En l’espèce, le contrat de travail prévoit que la société se réserve ' le droit de renoncer à l’application de la clause de non-concurrence sous réserve de notifier cette renonciation par lettre recommandée avec demande d’avis de réception adressée à Monsieur X Y dans un délai d’un mois suivant la notification de la rupture du contrat de travail quelle que soit la partie qui a pris l’initiative de la rupture '.

Le respect du délai de renonciation n’est pas contesté.

Sur le respect de la forme de la renonciation, il est établi par les termes des échanges de mails entre les parties que le salarié, qui avait sollicité la renonciation de la société à la clause de non-concurrence, a obtenu un accord oral du représentant de la société puis sur nouvelle demande, l’envoi par courrier d’un nouveau certificat de travail daté du 18 janvier 2013 et portant la mention suivante : ' M. X (…) nous quitte ce jour libre de tout engagement et en particulier de la clause de non concurrence.'

Il s’agit là d’une manifestation non équivoque de la volonté de l’employeur de renoncer à se prévaloir de la clause de non-concurrence. En outre, cette manifestation non équivoque est la conséquence d’un accord de volonté des parties.

S’il n’est ni allégué ni établi que l’envoi du certificat de travail rectifié valant renonciation à la clause de non concurrence ait été fait par lettre recommandée avec demande d’avis de réception, il résulte du mail du 24 janvier 2013 émanant du salarié que celui-ci a bien reçu ledit courrier.
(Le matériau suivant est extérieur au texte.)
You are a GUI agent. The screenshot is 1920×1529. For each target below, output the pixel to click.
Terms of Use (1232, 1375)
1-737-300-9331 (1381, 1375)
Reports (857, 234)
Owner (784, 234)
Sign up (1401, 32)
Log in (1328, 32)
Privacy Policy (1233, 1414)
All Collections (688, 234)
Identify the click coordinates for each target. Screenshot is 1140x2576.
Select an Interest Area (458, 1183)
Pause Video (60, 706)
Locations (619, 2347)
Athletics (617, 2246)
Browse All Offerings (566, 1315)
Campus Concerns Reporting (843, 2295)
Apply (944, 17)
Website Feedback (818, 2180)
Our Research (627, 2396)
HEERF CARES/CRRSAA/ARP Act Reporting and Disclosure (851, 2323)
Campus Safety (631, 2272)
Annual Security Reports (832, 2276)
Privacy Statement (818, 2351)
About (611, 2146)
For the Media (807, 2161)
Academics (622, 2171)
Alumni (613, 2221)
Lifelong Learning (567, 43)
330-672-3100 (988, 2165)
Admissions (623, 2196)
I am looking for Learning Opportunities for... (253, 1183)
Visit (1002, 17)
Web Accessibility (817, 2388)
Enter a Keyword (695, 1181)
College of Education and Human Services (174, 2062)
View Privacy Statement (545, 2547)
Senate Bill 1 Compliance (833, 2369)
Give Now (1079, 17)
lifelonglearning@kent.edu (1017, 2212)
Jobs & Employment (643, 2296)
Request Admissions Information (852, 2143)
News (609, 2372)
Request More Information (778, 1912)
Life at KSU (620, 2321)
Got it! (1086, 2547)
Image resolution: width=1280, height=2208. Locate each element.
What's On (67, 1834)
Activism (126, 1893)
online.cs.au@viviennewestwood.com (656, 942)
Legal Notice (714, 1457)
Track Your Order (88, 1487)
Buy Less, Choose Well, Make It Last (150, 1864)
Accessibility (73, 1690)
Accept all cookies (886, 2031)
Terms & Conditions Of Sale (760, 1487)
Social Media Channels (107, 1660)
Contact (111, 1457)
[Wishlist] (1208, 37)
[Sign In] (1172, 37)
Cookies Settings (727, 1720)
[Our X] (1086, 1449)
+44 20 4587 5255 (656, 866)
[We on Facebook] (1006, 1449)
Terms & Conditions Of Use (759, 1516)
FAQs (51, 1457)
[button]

Le salarié sera par conséquent débouté de sa demande et le jugement confirmé de ce chef.

— Sur la demande de remise de documents sous astreinte :

Il sera ordonné la remise d’un bulletin de paie et d’une attestation Pôle emploi conformes au présent arrêt, par voie de dispositions nouvelles.

Par contre, aucune circonstance ne permet de considérer qu’une mesure d’astreinte est nécessaire pour garantir la délivrance des documents dont il s’agit ; la demande d’astreinte sera donc rejetée.

PAR CES MOTIFS.

La cour, statuant en matière sociale, publiquement , contradictoirement et en dernier ressort,

Infirme le jugement en toutes ses dispositions, sauf en ce qu’il a débouté M. Y X de sa demande en paiement de la contrepartie financière de la clause de non-concurrence et débouté la société Batistyl menuiseries de sa demande en paiement d’une somme au titre des frais irrépétibles ;

Statuant à nouveau des chefs infirmés et y ajoutant,

Juge le licenciement de M. Y X dénué de cause réelle et sérieuse ;

Condamne la société Batistyl menuiseries à payer à M. Y X les sommes suivantes :

* 28 000 € de dommages-intérêts pour licenciement sans cause réelle et sérieuse,

* 10 875 € à titre d’indemnité compensatrice de préavis, outre 1 087,50 € de congés payés afférents,

* 2 000 € au titre des frais irrépétibles de première instance et d’appel ;

Condamne la société Batistyl menuiseries à remettre à M. Y X un bulletin de paie et une attestation Pôle emploi conformes au présent arrêt ;

Dit n’y avoir lieu au prononcé d’une astreinte ;

Déboute M. Y X de sa demande en paiement de dommages-intérêts pour violation de l’obligation de mention de la priorité de réembauche ;

Condamne la société Batistyl menuiseries au remboursement des indemnités de chômage versées à M. Y X à compter de son licenciement, dans la limite de 5 mois d’indemnités et sous déduction de la contribution prévue à l’article L.1233-69-1° du code du travail dans sa rédaction issue de la loi n° 2011-1978 du 28 décembre 2011;

Rappelle que les intérêts au taux légal courent sur les sommes à caractère salarial à compter de la réception par l’employeur de la convocation devant le bureau de conciliation, soit le 4 mars 2013, et à défaut de demande initiale, à la date à laquelle ces sommes ont été réclamées, et sur les sommes à caractère indemnitaire à compter du présent arrêt ;

Condamne la société Batistyl menuiseries aux dépens de première instance et d’appel.